| WHAT YOU NEED TO DO |
(A) Answer these from the InfoTok explainer, one line each:
(i) Under the fixed-tokenizer rule, how many postcards must be sent to describe every second of the movie?
(ii) What theory inspired InfoTok, and from which decade is it?
(iii) What question does the Smart Router ask when it looks at the video?
(B) Write the next few paragraphs of the InfoTok explainer, picking up right after its final sentence.

| EXCERPT TO READ |
★ ★ ★

InfoTok: Adaptive Discrete Video Tokenizer via Information-Theoretic Compression

Imagine you are trying to send a long, complex movie to a friend over a very slow internet connection.

The Old Way (Fixed Tokenizers):
Currently, most video AI systems treat every part of the movie the same. Imagine you have a rule: "No matter what happens in the movie, you must send 100 postcards to describe every single second."

The Problem: If the movie shows a dog sleeping peacefully for an hour, you are wasting 90 postcards describing a dog that isn't moving. If the movie suddenly shows a chaotic cat fight, you only have 10 postcards left for the most exciting part, so you have to skip all the important details.
The Result: You either waste bandwidth on boring parts or lose crucial details on exciting parts. It's inefficient.

The New Way (InfoTok):
The paper introduces InfoTok, a smart system inspired by a famous math theory from the 1940s (Shannon's Information Theory). Instead of sending a fixed number of postcards, InfoTok acts like a smart editor who decides how much detail to send based on how "busy" the scene is.

Here is how it works, using simple analogies:

1. The "Smart Router" (The Editor)

Think of the video as a stream of water.

Boring scenes (like a sleeping dog or a static wall) are like a calm, slow-moving stream. They don't need much water to describe them.
Exciting scenes (like a car crash or a dance battle) are like a raging waterfall. They need a lot of water to capture the chaos.

InfoTok has a Smart Router that looks at the video and asks: "How much information is actually happening right now?"

★ ★ ★

| SUPPLIED INFORMATION |

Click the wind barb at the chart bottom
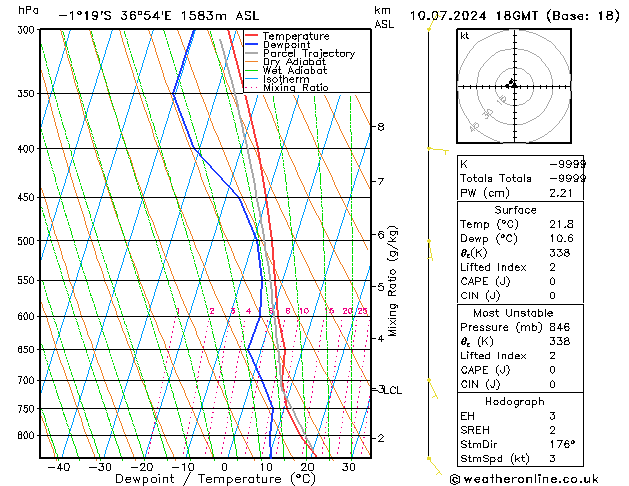The height and width of the screenshot is (486, 629). 433,463
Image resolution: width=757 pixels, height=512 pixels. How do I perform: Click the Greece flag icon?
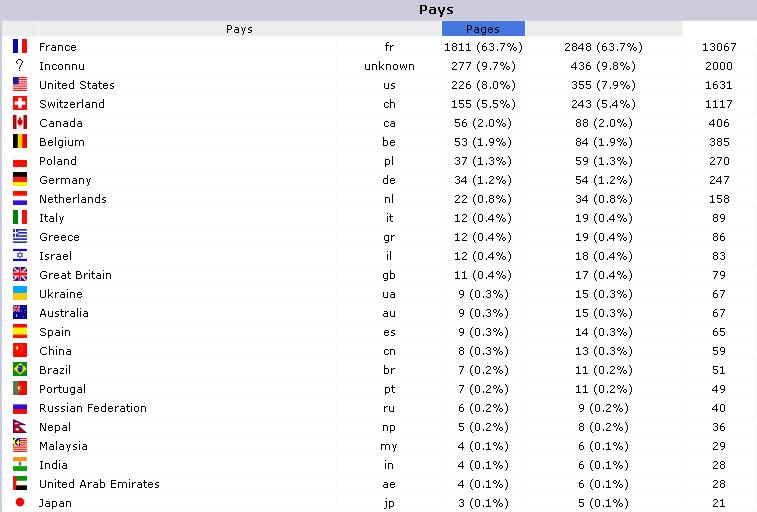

★ ★ ★

| THE RESULTS |
(A)
(i) 100 postcards.
(ii) Shannon's Information Theory, from the 1940s.
(iii) "How much information is actually happening right now?"

(B)
If the scene is boring, the router says, "Send only 20 postcards."
If the scene is chaotic, the router says, "Send 80 postcards!"

This ensures you never waste space on boring parts, and you always have enough space for the exciting parts.

2. The "Adaptive Compressor" (The Packing Expert)

Once the router decides how many postcards to send, the Adaptive Compressor gets to work.

Imagine you have a suitcase full of items (the video data).
The compressor looks at every item and asks, "Is this item important?"
It keeps the most "information-rich" items (the moving cat, the changing light) and throws away the redundant ones (the static background, the sleeping dog's fur that didn't move).
It then packs only the essential items into the number of postcards the router allowed.

3. The "ELBO" (The Crystal Ball)

How does the computer know what is "important" without watching the whole video first?
The paper uses a mathematical trick called ELBO (Evidence Lower Bound). Think of this as a Crystal Ball that predicts how hard it will be to guess the next frame of the video.

If the Crystal Ball says, "It's very easy to guess what happens next (because the dog is sleeping)," the system knows it doesn't need many tokens.
If the Crystal Ball says, "It's impossible to guess what happens next (because the cat just jumped)," the system knows it needs many tokens to describe the surprise.

Why is this a big deal?

The researchers tested this on real videos and found:

It saves space: They could cut the number of "postcards" (tokens) by 20% without losing any picture quality.
It's faster: Old methods tried to guess the right amount of space by trial and error (sending a few, checking, sending more, checking again). InfoTok just knows immediately. It is 2.3 times more efficient than previous smart methods.
It's smarter: It doesn't just compress; it understands complexity. A video of a still painting gets compressed heavily; a video of a soccer game gets compressed lightly to keep all the action.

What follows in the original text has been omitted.